Data to use section start
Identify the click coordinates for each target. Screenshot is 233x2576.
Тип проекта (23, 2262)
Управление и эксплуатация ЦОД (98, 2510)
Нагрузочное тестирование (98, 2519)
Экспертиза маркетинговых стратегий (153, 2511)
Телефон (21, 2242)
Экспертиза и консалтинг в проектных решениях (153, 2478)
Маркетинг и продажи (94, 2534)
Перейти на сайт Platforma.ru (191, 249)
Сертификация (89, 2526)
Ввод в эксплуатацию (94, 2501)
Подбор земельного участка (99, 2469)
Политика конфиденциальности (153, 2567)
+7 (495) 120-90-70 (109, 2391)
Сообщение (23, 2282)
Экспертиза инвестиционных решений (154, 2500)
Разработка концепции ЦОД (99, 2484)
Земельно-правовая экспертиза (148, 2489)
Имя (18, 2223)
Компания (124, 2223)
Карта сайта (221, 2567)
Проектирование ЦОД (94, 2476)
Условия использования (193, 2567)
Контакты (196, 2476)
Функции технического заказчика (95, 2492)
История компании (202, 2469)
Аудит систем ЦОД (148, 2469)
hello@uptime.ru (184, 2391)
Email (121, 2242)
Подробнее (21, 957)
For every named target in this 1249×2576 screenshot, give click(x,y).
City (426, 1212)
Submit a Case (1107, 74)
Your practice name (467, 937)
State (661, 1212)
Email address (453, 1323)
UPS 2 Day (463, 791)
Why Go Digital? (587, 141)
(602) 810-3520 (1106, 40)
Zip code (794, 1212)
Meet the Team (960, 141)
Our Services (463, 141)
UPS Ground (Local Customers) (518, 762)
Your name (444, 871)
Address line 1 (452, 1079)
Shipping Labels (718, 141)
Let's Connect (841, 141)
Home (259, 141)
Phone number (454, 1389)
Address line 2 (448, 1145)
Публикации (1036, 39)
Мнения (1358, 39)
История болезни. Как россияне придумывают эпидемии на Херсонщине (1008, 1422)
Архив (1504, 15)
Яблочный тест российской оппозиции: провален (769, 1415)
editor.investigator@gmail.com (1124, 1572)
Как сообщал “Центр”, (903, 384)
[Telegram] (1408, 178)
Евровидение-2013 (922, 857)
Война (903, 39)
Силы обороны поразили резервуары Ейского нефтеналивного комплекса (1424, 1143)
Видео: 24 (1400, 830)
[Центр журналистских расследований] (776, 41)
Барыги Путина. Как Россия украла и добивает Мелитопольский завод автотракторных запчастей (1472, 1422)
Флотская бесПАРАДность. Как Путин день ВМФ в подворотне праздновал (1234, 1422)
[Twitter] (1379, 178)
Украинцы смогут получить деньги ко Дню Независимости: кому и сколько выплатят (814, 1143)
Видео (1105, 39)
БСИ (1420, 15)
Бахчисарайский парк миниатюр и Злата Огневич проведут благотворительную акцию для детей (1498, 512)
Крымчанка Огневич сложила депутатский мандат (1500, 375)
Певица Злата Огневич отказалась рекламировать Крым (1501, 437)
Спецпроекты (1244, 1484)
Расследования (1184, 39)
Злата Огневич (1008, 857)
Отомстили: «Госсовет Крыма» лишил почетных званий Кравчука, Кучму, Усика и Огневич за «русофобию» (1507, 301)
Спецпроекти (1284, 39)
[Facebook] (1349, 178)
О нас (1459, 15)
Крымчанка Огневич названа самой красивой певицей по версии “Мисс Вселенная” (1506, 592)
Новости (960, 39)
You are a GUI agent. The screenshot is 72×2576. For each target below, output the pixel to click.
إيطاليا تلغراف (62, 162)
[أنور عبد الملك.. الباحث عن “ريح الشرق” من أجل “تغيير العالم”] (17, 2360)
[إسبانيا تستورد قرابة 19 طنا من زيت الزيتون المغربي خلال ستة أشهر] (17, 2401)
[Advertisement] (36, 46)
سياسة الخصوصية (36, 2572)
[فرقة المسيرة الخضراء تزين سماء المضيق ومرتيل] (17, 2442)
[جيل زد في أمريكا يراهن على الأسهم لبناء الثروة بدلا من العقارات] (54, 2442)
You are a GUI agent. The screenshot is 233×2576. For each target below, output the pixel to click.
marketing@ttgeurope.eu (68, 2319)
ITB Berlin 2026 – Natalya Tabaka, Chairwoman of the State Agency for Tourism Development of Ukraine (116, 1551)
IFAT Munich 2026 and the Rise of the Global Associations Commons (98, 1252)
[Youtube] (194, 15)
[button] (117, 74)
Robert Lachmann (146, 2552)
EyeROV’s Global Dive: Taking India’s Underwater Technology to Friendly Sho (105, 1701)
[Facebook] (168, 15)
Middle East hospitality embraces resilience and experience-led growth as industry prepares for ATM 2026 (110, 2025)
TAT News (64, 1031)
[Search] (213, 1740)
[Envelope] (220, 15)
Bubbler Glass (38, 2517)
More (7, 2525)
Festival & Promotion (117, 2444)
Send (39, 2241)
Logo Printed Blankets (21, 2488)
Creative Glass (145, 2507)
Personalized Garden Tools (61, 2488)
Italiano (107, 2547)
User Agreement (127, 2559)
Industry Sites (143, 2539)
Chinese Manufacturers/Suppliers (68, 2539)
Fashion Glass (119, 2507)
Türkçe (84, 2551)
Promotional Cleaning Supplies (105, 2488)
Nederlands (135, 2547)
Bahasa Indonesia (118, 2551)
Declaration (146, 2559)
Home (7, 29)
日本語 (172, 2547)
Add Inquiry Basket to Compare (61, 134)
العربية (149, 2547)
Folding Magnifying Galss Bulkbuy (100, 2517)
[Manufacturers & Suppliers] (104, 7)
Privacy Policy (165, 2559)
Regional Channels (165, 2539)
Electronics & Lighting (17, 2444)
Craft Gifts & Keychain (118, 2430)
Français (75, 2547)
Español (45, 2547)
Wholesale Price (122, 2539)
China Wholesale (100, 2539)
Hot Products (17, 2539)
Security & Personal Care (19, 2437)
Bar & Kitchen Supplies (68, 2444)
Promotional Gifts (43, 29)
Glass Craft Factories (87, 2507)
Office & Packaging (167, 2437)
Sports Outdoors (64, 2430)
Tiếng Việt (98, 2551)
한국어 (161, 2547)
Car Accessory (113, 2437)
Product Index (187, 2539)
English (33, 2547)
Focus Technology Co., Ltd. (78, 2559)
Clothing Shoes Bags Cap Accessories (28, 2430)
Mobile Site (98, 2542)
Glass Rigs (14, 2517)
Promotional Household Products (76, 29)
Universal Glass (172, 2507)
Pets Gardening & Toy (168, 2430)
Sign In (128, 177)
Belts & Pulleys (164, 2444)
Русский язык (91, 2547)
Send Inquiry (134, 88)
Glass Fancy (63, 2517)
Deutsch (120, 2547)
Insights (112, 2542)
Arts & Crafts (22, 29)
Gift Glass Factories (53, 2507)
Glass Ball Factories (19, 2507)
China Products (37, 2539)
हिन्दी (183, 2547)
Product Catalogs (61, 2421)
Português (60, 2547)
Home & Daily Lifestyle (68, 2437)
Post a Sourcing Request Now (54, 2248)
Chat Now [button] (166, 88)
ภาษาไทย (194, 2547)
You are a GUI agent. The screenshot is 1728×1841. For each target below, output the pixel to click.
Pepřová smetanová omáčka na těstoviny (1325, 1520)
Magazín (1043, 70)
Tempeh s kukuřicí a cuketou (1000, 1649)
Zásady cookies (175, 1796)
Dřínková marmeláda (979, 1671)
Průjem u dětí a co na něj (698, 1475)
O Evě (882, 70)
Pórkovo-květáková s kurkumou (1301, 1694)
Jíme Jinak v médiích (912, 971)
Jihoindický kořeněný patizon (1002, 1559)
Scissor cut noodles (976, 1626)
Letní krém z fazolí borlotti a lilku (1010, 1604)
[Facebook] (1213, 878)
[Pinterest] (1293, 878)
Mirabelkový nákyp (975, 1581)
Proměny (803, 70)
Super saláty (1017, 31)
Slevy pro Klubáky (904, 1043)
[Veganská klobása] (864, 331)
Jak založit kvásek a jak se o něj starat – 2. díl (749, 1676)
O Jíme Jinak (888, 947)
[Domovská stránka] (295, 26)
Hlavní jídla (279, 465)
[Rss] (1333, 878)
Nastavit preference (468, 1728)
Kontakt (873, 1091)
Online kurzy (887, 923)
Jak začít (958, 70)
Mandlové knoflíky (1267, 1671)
Data to use section end
▶ Exercise directions
Reproduce the lines of the entries above from the one with "Телефон (21, 2242)" to the one with "История компании (202, 2469)", both included, exactly and without any other line.

▶ Written response
Телефон (21, 2242)
Экспертиза и консалтинг в проектных решениях (153, 2478)
Маркетинг и продажи (94, 2534)
Перейти на сайт Platforma.ru (191, 249)
Сертификация (89, 2526)
Ввод в эксплуатацию (94, 2501)
Подбор земельного участка (99, 2469)
Политика конфиденциальности (153, 2567)
+7 (495) 120-90-70 (109, 2391)
Сообщение (23, 2282)
Экспертиза инвестиционных решений (154, 2500)
Разработка концепции ЦОД (99, 2484)
Земельно-правовая экспертиза (148, 2489)
Имя (18, 2223)
Компания (124, 2223)
Карта сайта (221, 2567)
Проектирование ЦОД (94, 2476)
Условия использования (193, 2567)
Контакты (196, 2476)
Функции технического заказчика (95, 2492)
История компании (202, 2469)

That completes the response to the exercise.